• **Task prompt**
What you give back should be only the lines from the one holding "The height and width of the screenshot is (212, 295)." through the final line of the records, each reproduced exactly.

• **Material supplied**
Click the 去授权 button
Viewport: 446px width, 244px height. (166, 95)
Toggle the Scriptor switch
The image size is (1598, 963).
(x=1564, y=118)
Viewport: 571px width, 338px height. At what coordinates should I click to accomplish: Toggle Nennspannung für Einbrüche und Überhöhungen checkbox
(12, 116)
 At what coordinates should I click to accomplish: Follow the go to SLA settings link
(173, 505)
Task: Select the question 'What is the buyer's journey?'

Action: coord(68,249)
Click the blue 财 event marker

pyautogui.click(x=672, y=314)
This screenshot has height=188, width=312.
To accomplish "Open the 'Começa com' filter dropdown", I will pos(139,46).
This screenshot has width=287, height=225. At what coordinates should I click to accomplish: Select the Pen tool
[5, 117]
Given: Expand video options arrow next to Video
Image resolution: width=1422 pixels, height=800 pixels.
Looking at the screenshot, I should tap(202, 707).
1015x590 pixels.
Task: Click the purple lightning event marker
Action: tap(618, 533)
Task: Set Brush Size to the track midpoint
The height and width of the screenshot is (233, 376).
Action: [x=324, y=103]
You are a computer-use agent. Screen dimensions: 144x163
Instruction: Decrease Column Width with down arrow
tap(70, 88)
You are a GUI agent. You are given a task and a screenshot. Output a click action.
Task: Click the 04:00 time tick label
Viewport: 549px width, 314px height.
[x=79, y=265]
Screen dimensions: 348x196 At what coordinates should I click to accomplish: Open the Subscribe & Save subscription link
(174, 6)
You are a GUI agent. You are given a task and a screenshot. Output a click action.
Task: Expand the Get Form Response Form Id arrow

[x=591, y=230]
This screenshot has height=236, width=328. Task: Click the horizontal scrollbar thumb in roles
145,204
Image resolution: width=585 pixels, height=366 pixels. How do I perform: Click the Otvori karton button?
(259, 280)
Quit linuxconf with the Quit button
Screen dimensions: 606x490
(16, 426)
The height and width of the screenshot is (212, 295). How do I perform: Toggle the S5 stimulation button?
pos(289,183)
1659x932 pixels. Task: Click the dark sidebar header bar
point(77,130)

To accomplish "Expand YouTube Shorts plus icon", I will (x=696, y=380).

• **Finished exercise**
The height and width of the screenshot is (212, 295). How do I perform: Toggle the S5 stimulation button?
pos(289,183)
1659x932 pixels. Task: Click the dark sidebar header bar
point(77,130)

To accomplish "Expand YouTube Shorts plus icon", I will (x=696, y=380).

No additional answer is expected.